There is no need to engage in a typical Washington theoretical debate about what will suffice for mutuals. Fortunately, alternative capital instruments already exist that will meet the needs of these various constituencies. Curiously, they come from the U.S. and Canadian credit union industries.
In Canada a credit union is permitted to issue Class B investment shares which are counted toward Tier 1 capital. These shares do not carry voting rights. They are noncumulative, meaning missed dividends do not have to be made up. They are redeemable at the sole discretion of the board, and they cannot be redeemed, nor can dividends be paid, if the institution is out of compliance with the capital, liquidity and operational requirements set by regulators.
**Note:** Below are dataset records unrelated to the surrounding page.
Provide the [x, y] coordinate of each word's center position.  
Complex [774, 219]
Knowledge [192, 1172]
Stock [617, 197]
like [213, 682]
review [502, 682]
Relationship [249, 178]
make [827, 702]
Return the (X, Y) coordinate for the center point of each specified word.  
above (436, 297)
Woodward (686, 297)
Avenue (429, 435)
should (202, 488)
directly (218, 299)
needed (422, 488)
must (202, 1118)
And Canada guards against overreliance on forms of capital other than retained earnings. Under Canadian rules if Tier 2 capital exceeds Tier 1 capital all Tier 2 capital is disqualified from regulatory inclusion as capital. Otherwise, only the amount of Tier 2 capital equal to Tier 1 capital can be included in meeting regulatory requirements.
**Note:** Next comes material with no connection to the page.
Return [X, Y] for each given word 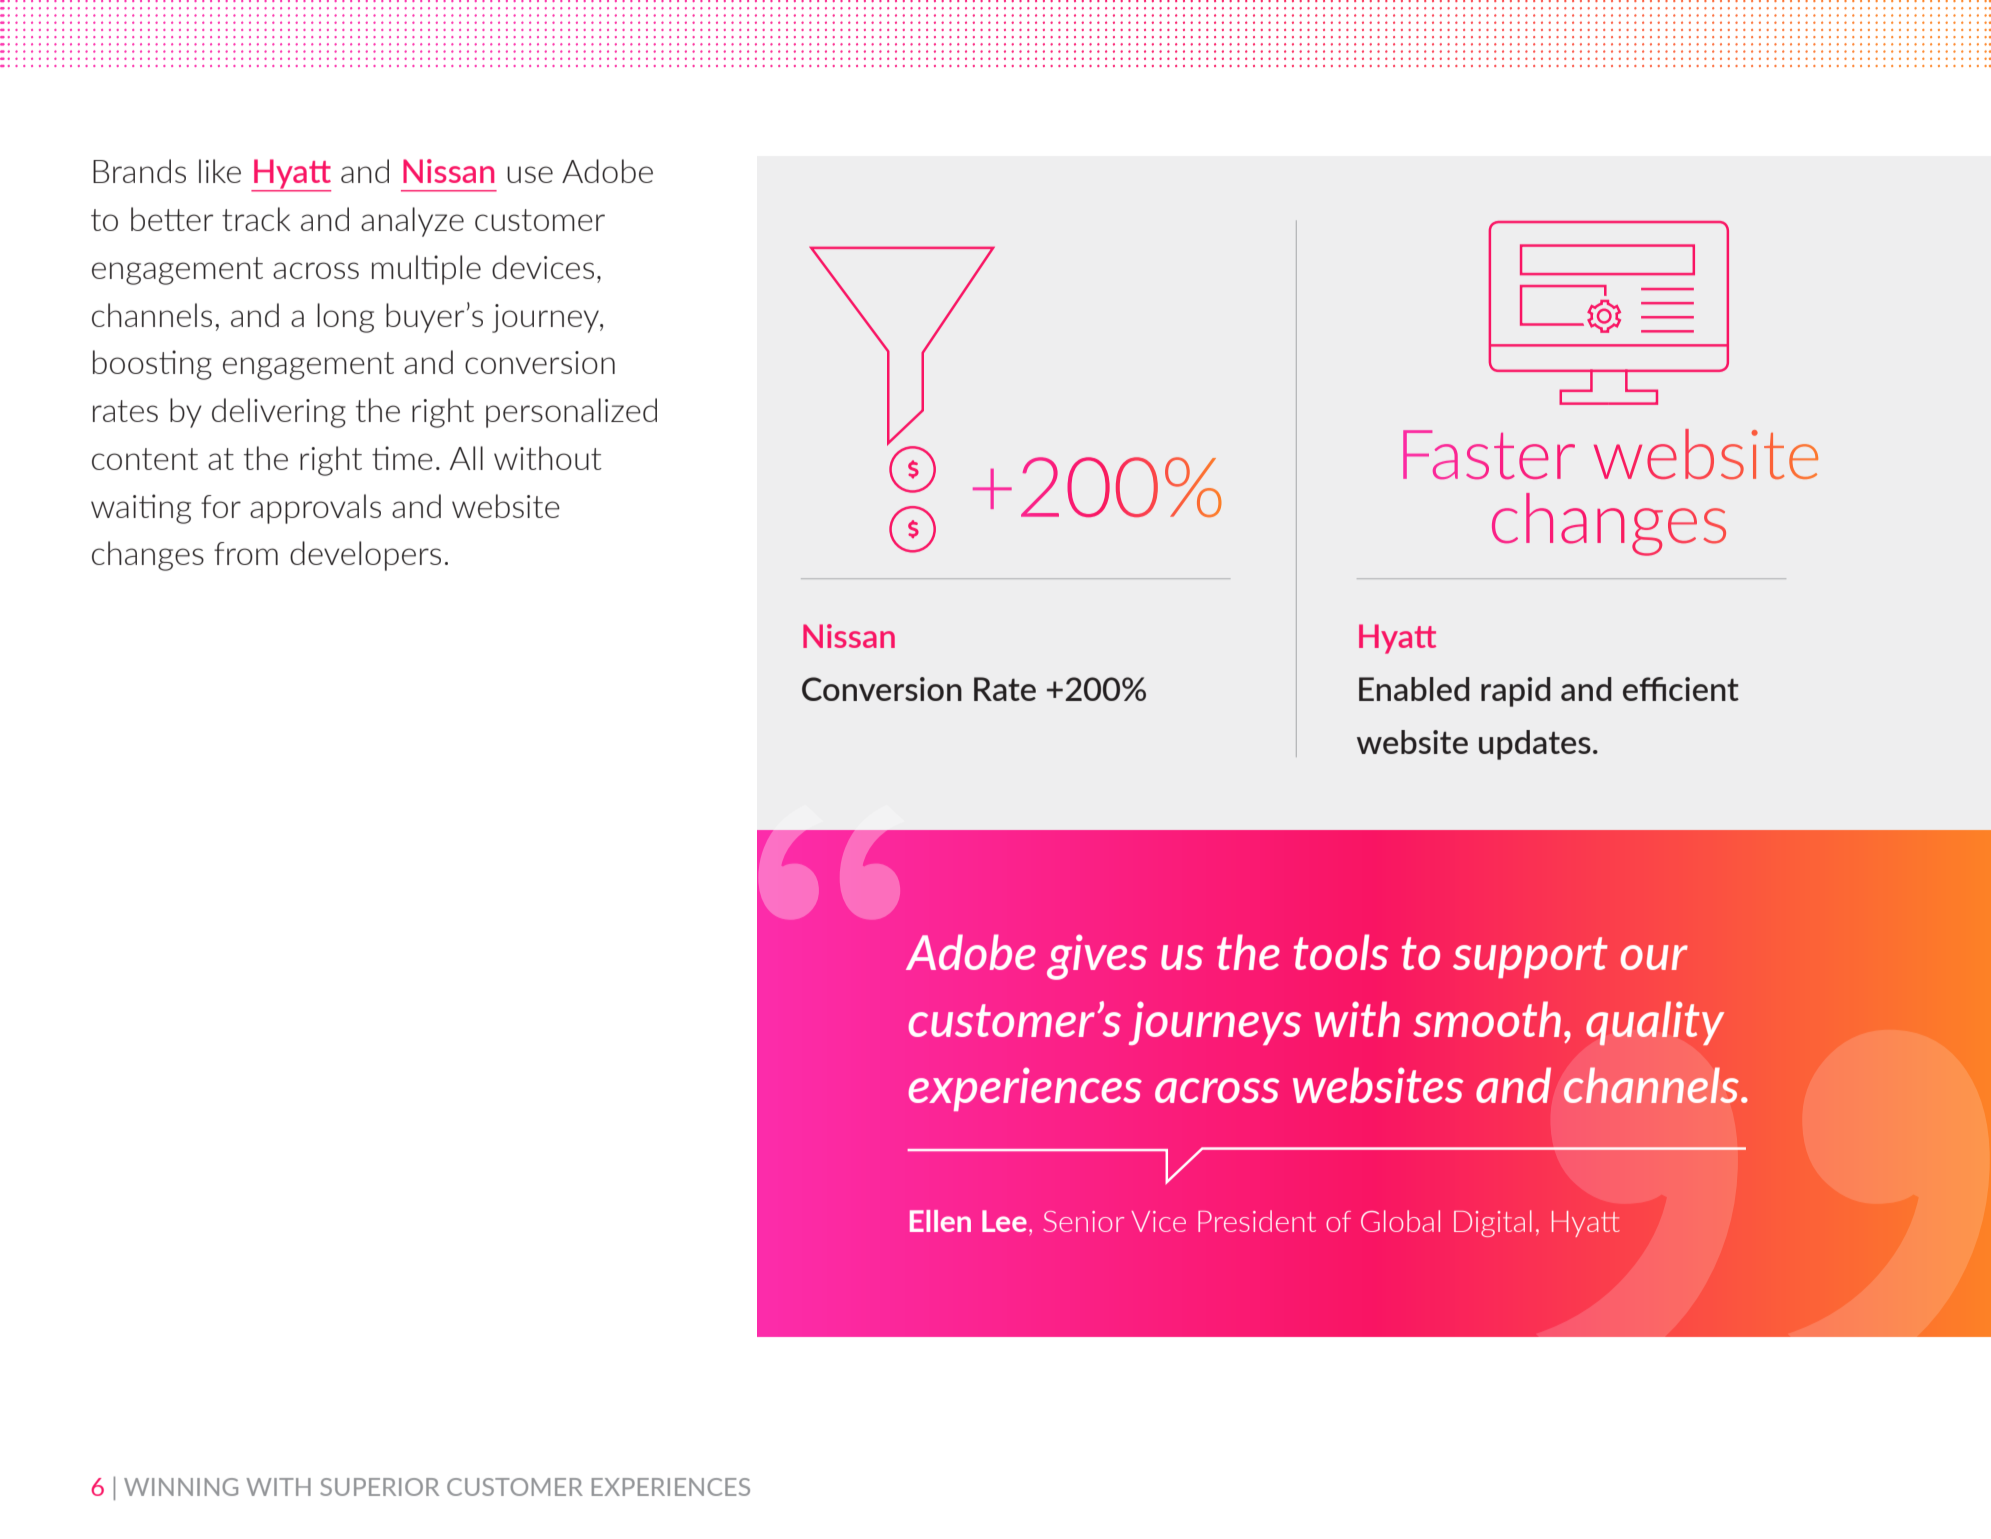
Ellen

The U.S. precedent for this approach can be found in the laws and regulations pertaining to federal and state chartered savings and loans and corporate credit unions. In those cases investment instruments with nonwithdrawable features are treated as Tier 1 capital
Imagine if mutual savings institutions could issue and include these instruments in Tier 1 capital. First, mutuals that wanted to meet the credit needs of their communities by growing without hurting their capital ratios could do so and remain mutual. They would also have a means to involve their members in more equity-like interests, tying them more closely to the success of the bank. Mutual boards, which are already risk-averse, would take comfort with the ability to serve the bank’s growing constituency without reducing the bank’s capital buffer. Compensation plans could be based in part on the performance of these shares. Small savings institutions in the mutual holding company form could issue these certificates without reducing their consolidated capital, as measured by the Federal Reserve, and without worsening their debt to equity ratios. Mutuals looking at acquisitions that are wary of the disadvantages built into the accounting for mergers among mutuals could use these instruments to offset any noneconomic hit to capital. They could also issue the certificates to fund cash acquisitions of stock companies. Finally, as government programs are structured to infuse capital into the banking system, mutuals would not have to wait at the end of the line.
There is no reason why mutuals cannot meet the heightened capital standards of this century. The approach followed by the great-grandfathers of today’s mutual savings executives served the public well. However, the solutions of the past, at least in their traditional form, are no longer acceptable. The number of mutuals declines each year by reason of merger, conversion to stock form and the absence of an acceptable organizational capital instrument. We at America’s Mutual Banks believe it’s time to reverse this trend – and there’s a tool at the ready.
Douglas Faucette is a partner in the Washington office of Locke Lord Bissell & Liddell LLP. He heads the firm’s banking and transactional group and is counsel to America’s Mutual Banks.